SHORT EXERCISE: Could you copy the data below, from the line with "Expand Show Advanced" up to and including the line with "coord(103,261)", character for character?

MATERIAL FOR THIS EXERCISE:
########################################
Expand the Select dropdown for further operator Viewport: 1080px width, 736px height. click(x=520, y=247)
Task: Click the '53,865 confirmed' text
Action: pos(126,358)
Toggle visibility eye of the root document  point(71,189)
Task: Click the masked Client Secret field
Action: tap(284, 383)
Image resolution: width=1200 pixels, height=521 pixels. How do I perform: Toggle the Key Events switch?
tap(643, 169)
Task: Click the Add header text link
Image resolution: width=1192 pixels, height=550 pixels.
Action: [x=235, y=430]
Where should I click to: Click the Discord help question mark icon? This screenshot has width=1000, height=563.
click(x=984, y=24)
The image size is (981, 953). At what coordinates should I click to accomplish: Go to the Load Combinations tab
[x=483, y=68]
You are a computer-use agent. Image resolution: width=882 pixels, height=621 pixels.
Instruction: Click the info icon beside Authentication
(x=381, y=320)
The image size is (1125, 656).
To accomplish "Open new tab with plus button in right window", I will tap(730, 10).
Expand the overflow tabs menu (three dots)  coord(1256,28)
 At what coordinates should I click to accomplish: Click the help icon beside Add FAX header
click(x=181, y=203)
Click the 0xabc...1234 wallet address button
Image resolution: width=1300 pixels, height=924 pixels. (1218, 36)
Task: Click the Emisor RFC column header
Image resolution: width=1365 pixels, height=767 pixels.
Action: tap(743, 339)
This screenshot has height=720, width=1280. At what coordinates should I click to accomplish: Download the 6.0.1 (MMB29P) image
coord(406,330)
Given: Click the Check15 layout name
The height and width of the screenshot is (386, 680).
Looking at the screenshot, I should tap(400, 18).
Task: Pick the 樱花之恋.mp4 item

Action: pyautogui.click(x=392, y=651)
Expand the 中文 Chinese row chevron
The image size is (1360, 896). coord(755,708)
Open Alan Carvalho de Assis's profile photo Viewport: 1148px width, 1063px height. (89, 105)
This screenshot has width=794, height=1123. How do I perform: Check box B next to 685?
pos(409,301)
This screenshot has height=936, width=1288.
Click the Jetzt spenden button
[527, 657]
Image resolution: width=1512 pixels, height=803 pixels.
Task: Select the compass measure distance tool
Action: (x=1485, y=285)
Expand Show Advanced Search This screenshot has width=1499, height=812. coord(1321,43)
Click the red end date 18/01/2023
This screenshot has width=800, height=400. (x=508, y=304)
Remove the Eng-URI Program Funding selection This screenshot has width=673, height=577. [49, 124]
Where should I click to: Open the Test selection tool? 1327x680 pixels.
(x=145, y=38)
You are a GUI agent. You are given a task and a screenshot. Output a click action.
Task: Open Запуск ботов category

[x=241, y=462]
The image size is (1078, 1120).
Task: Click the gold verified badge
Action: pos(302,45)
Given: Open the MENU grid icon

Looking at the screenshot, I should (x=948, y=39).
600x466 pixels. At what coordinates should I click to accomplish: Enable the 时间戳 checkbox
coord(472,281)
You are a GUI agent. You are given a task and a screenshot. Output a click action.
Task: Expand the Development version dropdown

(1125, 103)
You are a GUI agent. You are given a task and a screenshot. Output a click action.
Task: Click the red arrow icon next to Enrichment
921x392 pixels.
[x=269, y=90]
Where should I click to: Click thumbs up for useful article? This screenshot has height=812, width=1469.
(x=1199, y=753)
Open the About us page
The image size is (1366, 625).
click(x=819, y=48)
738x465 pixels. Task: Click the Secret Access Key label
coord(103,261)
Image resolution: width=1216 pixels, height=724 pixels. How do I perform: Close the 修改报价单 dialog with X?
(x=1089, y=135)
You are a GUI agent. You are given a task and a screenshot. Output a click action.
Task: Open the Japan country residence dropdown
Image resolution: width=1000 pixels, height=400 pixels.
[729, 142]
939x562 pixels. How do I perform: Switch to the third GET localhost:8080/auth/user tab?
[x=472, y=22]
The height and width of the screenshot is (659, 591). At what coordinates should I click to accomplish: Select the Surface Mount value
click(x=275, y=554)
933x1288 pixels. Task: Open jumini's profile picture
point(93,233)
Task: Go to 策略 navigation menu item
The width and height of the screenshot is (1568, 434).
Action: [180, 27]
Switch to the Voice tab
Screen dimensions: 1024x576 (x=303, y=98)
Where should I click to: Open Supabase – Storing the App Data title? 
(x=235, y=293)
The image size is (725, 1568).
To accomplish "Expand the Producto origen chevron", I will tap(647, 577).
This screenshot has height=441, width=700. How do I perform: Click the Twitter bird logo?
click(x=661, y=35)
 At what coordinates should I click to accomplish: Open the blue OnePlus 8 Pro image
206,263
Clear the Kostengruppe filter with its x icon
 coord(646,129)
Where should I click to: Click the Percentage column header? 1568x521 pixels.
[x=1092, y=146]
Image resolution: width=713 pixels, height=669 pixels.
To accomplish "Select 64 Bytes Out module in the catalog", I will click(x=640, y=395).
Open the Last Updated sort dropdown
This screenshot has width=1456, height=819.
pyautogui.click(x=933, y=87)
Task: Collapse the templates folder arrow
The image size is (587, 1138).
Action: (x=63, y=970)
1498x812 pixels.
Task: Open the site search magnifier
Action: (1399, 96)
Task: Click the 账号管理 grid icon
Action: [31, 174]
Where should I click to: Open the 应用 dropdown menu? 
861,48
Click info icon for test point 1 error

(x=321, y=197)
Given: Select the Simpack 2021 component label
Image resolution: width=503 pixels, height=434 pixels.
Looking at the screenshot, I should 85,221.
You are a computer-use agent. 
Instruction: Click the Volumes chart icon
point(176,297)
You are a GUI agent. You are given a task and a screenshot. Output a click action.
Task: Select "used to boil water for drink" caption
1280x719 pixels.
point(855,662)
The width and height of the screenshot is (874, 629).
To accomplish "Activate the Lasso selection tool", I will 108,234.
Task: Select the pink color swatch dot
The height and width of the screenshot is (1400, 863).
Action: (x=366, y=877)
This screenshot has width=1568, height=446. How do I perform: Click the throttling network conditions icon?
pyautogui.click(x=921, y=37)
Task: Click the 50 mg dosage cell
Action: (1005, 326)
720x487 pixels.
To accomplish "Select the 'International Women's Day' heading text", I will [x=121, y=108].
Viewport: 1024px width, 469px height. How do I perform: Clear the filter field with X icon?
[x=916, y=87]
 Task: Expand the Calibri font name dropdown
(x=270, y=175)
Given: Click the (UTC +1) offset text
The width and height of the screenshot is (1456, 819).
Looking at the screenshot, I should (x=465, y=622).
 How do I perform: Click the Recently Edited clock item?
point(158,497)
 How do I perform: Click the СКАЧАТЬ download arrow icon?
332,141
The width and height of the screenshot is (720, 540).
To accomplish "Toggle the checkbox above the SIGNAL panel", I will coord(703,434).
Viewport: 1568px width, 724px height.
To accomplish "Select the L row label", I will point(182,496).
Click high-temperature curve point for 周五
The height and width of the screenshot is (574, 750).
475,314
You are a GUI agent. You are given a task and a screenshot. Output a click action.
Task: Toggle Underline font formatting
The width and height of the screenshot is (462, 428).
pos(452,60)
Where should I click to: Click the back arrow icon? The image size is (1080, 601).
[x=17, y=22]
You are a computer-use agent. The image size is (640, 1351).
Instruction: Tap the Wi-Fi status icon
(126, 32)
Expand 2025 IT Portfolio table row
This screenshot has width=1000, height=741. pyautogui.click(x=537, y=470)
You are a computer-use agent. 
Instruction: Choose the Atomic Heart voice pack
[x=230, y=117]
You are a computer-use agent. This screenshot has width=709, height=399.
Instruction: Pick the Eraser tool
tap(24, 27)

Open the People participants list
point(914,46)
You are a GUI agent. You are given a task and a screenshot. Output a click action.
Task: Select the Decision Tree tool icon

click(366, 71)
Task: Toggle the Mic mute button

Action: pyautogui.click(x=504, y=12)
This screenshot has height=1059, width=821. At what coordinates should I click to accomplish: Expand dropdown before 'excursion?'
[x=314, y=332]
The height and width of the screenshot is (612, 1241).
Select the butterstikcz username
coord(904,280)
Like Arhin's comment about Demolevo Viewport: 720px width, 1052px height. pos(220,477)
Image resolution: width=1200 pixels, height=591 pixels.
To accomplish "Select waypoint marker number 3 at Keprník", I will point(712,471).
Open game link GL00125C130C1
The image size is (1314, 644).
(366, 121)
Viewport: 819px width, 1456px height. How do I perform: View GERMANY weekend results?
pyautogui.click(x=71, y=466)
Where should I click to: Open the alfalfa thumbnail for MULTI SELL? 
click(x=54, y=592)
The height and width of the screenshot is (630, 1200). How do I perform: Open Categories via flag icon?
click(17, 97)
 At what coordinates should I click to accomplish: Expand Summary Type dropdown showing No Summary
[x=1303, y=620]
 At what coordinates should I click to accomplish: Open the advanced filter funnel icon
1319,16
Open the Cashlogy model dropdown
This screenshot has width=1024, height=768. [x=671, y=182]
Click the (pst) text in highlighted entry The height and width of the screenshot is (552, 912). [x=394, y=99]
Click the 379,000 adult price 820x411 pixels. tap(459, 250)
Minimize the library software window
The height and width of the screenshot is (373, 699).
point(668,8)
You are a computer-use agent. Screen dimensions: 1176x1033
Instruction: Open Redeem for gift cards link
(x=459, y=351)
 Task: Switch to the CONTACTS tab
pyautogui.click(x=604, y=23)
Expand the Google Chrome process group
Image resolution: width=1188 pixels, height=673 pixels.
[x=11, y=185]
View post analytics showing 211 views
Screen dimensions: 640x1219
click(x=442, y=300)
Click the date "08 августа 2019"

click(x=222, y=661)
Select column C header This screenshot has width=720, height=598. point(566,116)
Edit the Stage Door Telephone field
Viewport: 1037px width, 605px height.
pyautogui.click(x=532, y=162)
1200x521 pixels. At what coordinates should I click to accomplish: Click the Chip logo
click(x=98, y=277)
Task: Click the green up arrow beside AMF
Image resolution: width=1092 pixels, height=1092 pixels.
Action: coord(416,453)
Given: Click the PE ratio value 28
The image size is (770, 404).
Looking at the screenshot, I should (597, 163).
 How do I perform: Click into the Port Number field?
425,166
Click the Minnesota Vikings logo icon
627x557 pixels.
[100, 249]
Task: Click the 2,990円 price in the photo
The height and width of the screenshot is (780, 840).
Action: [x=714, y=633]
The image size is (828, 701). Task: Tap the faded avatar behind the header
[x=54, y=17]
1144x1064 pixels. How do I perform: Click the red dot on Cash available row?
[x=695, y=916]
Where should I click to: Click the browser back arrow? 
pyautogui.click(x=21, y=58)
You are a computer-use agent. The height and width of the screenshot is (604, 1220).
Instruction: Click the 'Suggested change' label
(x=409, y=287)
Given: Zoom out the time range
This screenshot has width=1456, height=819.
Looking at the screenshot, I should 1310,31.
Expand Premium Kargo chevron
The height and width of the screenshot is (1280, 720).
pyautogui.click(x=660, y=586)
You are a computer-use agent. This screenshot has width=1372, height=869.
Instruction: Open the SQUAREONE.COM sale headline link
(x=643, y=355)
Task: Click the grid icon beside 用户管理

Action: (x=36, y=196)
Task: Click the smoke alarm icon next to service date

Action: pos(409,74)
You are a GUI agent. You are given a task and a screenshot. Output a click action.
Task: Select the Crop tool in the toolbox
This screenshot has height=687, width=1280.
########################################
THE RESPONSE:
Expand Show Advanced Search This screenshot has width=1499, height=812. coord(1321,43)
Click the red end date 18/01/2023
This screenshot has width=800, height=400. (x=508, y=304)
Remove the Eng-URI Program Funding selection This screenshot has width=673, height=577. [49, 124]
Where should I click to: Open the Test selection tool? 1327x680 pixels.
(x=145, y=38)
You are a GUI agent. You are given a task and a screenshot. Output a click action.
Task: Open Запуск ботов category

[x=241, y=462]
The image size is (1078, 1120).
Task: Click the gold verified badge
Action: pos(302,45)
Given: Open the MENU grid icon

Looking at the screenshot, I should (x=948, y=39).
600x466 pixels. At what coordinates should I click to accomplish: Enable the 时间戳 checkbox
coord(472,281)
You are a GUI agent. You are given a task and a screenshot. Output a click action.
Task: Expand the Development version dropdown

(1125, 103)
You are a GUI agent. You are given a task and a screenshot. Output a click action.
Task: Click the red arrow icon next to Enrichment
921x392 pixels.
[x=269, y=90]
Where should I click to: Click thumbs up for useful article? This screenshot has height=812, width=1469.
(x=1199, y=753)
Open the About us page
The image size is (1366, 625).
click(x=819, y=48)
738x465 pixels. Task: Click the Secret Access Key label
coord(103,261)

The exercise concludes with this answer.